++++ Page text ++++

In his book On the Error of Profane Religions, a famous convert from astrology, Firmicus Maternus, urged rulers to wholly eradicate paganism. “Away with those temple treasures,” he wrote. “Let the fire of your mints or the flames of your smelting works roast the gods. Transfer all the gifts to your service and control.”
Not all Christians agreed. Some told the emperor he was hurting, not helping, the faith when he used the power of the state to advance the church’s cause. Athanasius of Alexandria (who was sent into exile by the government four times) pointed to the example of Jesus, who only asked people to follow him: “How can there be anything like persuasion when the fear of the emperor rules?”
Although emperors continued to add laws benefiting Christians and penalizing pagans, paganism continued. For example, Constantius did not destroy the pagan temples of Rome. It was not until 380, during Theodosius’ reign, that Christianity became mandatory.
"It is our will,” he decreed, “that all the peoples we rule shall practice that religion that Peter the Apostle transmitted to the Romans.”

++++ Provided information ++++

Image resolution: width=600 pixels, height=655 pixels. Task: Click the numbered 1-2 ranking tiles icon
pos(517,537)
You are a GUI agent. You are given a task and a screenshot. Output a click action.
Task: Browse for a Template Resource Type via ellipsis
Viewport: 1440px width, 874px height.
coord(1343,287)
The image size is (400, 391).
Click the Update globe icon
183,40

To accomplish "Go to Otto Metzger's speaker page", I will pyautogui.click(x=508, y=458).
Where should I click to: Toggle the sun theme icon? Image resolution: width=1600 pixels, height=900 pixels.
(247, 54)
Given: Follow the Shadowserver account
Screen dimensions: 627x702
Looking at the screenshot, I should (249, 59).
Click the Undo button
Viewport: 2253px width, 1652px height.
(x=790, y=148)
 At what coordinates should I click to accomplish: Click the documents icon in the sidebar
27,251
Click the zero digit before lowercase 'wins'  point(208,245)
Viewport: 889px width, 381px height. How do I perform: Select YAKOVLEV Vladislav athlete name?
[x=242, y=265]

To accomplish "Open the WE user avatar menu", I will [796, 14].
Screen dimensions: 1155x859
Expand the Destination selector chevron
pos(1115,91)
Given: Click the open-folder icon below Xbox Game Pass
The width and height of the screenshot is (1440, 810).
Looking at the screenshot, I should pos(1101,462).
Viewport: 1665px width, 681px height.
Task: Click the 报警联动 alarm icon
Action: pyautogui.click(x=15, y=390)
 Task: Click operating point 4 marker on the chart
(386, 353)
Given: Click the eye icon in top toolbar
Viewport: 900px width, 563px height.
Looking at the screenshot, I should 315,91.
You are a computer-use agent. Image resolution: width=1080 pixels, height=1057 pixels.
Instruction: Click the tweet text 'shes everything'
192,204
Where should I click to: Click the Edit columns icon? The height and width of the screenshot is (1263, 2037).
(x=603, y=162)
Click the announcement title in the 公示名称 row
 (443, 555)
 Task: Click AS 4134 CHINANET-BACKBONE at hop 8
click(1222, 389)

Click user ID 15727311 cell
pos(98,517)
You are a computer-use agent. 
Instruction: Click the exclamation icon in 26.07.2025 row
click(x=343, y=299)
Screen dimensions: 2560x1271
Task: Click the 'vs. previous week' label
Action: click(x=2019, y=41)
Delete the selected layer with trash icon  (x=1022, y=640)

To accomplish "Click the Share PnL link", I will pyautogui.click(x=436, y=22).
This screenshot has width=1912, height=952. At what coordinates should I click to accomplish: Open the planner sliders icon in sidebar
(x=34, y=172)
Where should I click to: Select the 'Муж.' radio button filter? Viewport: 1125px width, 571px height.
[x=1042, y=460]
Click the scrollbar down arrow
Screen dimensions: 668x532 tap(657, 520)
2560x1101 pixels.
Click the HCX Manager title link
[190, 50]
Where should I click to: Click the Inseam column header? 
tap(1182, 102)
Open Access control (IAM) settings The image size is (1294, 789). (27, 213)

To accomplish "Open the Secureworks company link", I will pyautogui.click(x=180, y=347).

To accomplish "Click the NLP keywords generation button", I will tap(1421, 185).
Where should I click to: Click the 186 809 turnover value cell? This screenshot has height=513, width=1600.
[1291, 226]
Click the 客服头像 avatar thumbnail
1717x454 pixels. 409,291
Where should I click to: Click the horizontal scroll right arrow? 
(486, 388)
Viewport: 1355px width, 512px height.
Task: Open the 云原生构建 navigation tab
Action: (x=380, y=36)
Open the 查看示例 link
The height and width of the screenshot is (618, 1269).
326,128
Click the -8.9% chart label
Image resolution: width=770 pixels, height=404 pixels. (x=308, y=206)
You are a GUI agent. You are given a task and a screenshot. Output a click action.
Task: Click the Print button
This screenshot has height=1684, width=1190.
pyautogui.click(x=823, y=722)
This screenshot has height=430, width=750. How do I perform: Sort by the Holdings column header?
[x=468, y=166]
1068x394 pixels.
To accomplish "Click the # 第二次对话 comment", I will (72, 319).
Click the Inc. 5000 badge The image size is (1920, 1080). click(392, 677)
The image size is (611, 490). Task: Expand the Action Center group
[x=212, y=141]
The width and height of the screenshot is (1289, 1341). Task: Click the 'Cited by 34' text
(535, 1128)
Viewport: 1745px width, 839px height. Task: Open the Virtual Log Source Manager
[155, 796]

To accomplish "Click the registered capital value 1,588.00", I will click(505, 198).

++++

Exercise details
According to the passage above on Christianity and paganism, how many times did the government send Athanasius of Alexandria into exile? The records have nothing to do with what you're asked here.

Answer to the exercise
Four times.